After buyers snapped up $7.8m worth of bitcoins that were selling for $300 each on exchange Bitstamp on Monday, bitcoin’s price appears to have found a hard floor in what has been a largely unpredictable trading period recently.
On Sunday, bitcoin’s price dropped through the 18-month average purchase price of $337.60, signalling uncertainty to many traders in the market. Then, in the early hours of the Asian morning on Monday, a sell order of 26,000 BTC at $300 that was placed on exchange Bitstamp brought a temporary halt to the volatile price and narrowed bid-ask spreads between the four exchanges in CoinDesk’s Bitcoin Price Index (BPI).
By the time of the European morning however, buyers had snapped up the entire order and the BPI jumped up into the low-to-mid-$320s.
“When the sell order for 26,000 BTC came onto Bitstamp, the price dropped from $317 to $300 in two seconds. I’ve just bought back in now that block has been lifted,” said Adam O’Brien, CEO of BTC Solutions, a Canada-based provider of ATM exchanges and leveraged trading services for bitcoin.

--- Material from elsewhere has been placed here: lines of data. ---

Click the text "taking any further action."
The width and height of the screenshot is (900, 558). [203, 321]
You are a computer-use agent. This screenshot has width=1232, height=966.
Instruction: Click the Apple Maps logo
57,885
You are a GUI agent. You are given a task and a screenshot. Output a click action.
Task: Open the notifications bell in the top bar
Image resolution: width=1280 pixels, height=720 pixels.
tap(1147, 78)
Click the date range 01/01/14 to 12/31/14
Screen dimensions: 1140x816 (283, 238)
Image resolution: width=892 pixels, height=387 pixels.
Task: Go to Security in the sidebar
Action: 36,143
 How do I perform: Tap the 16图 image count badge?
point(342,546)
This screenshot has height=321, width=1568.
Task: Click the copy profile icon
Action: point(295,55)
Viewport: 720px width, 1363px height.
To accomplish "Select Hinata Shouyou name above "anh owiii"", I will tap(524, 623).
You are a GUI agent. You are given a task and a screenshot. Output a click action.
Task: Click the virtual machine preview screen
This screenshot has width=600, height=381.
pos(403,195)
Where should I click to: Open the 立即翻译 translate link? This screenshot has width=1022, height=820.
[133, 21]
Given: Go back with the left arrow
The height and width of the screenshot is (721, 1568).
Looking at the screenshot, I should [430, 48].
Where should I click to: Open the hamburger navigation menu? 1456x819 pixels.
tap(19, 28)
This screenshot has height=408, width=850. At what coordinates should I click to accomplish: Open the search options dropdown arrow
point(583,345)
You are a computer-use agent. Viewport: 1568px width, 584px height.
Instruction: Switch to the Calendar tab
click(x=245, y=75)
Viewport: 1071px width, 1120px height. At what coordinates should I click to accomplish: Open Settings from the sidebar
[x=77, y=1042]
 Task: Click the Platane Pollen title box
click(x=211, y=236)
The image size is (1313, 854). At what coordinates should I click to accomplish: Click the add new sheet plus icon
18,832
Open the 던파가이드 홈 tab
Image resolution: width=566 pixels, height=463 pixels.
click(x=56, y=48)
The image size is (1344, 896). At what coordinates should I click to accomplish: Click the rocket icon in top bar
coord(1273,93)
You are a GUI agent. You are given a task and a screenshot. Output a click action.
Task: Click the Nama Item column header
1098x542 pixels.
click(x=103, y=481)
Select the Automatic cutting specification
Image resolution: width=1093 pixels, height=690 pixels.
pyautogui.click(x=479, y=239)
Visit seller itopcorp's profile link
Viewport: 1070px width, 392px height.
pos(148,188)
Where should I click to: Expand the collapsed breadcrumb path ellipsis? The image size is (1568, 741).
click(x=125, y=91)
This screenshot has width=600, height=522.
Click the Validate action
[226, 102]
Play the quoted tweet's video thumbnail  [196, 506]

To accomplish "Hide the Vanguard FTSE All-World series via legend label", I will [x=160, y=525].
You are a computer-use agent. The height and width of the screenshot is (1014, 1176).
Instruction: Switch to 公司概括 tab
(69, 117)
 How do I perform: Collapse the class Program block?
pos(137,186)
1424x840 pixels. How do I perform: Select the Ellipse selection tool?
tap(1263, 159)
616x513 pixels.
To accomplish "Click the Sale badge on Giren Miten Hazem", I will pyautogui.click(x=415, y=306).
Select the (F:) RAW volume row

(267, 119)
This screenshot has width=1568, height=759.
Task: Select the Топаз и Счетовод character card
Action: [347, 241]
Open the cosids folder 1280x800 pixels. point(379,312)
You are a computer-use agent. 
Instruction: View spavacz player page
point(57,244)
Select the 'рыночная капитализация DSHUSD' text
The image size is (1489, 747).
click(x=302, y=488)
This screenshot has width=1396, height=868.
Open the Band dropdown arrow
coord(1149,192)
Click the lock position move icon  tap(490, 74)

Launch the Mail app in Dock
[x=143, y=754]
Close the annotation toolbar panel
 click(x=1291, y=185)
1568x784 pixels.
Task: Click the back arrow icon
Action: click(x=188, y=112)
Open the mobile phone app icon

O’Brien said that Monday’s unprecedented BTC offer on Bitstamp was most likely a single investor looking to artificially move the price lower and buy back bitcoin later at a reduced price, probably in the low $200 range.
Instead, buyers swarmed the offer. For market participants, the recent volatility has presented a welcome opportunity to make big sums of money trading bitcoin in large volumes, mostly through the practice of arbitrage trading or by taking fees for providing trading enhancements such as BTC Solutions’ leveraged product offering.
With this offering, and for a cost of 0.3% per day, buyers and sellers can obtain immediate execution on trades for as much as eight times their nominal investment. In the one-week period, as prices have fluctuated from a high of $384 to a low of $290.83 on the BPI while exchange volumes have cooled off, traders have positioned themselves in over-the-counter (OTC) markets among various regional counterparties with different supply and demand preferences. This enables them to capture the impacts of the see-sawing drop in bitcoin’s market capitalisation.
“The increase in OTC volumes particularly on Sunday gels with a lot of the activity we are seeing over here too,” said Ron Hose, CEO of Coins.ph, an exchange and wallet service in the Philippines, which has just opened a sister service in Thailand.
Bitcoin for remittance
Hose explained that, for the many Asians who work overseas and send money back home, bitcoin is increasing in popularity since individuals have until now had to fork out large sums for services such as Western Union to transfer money between borders. Bitcoin makes these costs obsolete, Hose explained.
Due to the lack of available financial services providers open over the weekend periods in their home markets, OTC services can be appealing to these investors, said Hose. As the price has continued to decline, exchange-traded volumes have dropped as many buyers and sellers have instead chosen to enter into OTC transactions with buyers or on a peer-to-peer basis.
In the previous seven-day period, volumes averaged around 30,000 BTC per day, according to data supplied by Bitcoinity, which relies on exchanges to report their own numbers. That amounts to just half the amount of volume they have received on their best days over the past month and indicates a return to the volumes of trading seen over the summer period.
Update: A previous version of this article included references to an OTC trader. These have been removed pending further research.
Disclaimer: Readers ought to be aware that all OTC traders report their own trade volumes, and that dealing with OTC traders, while potentially more profitable, carries an additional level of risk.